MANILA: The share of Asia-Pacific region in global gross domestic product (GDP) continues to increase, growing from 30.1 percent in 2000 to 42.6 percent in 2017, the Asian Development Bank (ADB) said in a new report released on Monday.
The Manila-based bank added that labor force in the Asia-Pacific region which is steadily shifting away from agriculture towards employment in industry and services, and at the same time, the region’s economies continue to strengthen their participation in trade and global value chains, reports Xinhua.“Statistics clearly show that Asia and the Pacific continues to make solid progress in reducing poverty, improving its social and physical infrastructure, and increasing its participation in global production networks,” ADB Chief Economist Yasuyuki Sawada said.
However, he added “the region’s development agenda is still unfinished and better data is crucial for helping policymakers identify priority areas and implement successful interventions.”
“Key Indicators 2018 can help decision-makers by bringing together a wide variety of statistics and highlighting data gaps that need to be bridged,” Sawada said, referring to the report, entitled Key Indicators for Asia and the Pacific 2018.
Data showed that around 780 million people from the region have moved out of extreme poverty from 2002 to 2013.
Gains have also been made towards achieving gender parity in a number of important areas, including education and employment, alongside improvements in outcomes for women’s health issues, the data furthered revealed.
Meanwhile, the data also showed that there has been a marked shift in employment away from agriculture toward industry and services.“Quality of life, as indicated by the Human Development Index, continues to improve,” ADB President Takehiko Nakao said in a foreword he wrote for the report.

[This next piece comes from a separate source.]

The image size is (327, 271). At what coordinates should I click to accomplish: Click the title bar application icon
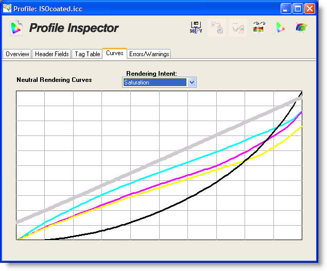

Nakao said the economies of Asia and the Pacific “saw a return to robust export growth in 2017, reflecting the recovery of global output and investment, and the region now contributes more than a third of the world’s exports”.
“As global value chain statistics show, the region’s economies continue to strengthen, broaden, and diversify their participation in global production networks,” Nakao said.
However, Nakao said the region “still faces important challenges.”
“The SDG indicators presented in this publication show that poverty and its associated issues need to be addressed as a priority,” Nakao said, referring to the Sustainable Development Goals.
For instance, he said the indicators highlight the need to improve access to, and quality of, education and health services; expand access to affordable and clean energy sources and safe water and sanitation facilities; and ensure more sustainable patterns of production and consumption.
“They also emphasize the need to tackle climate change and maintain the growth momentum required to achieve the SDGs,” Nakao said.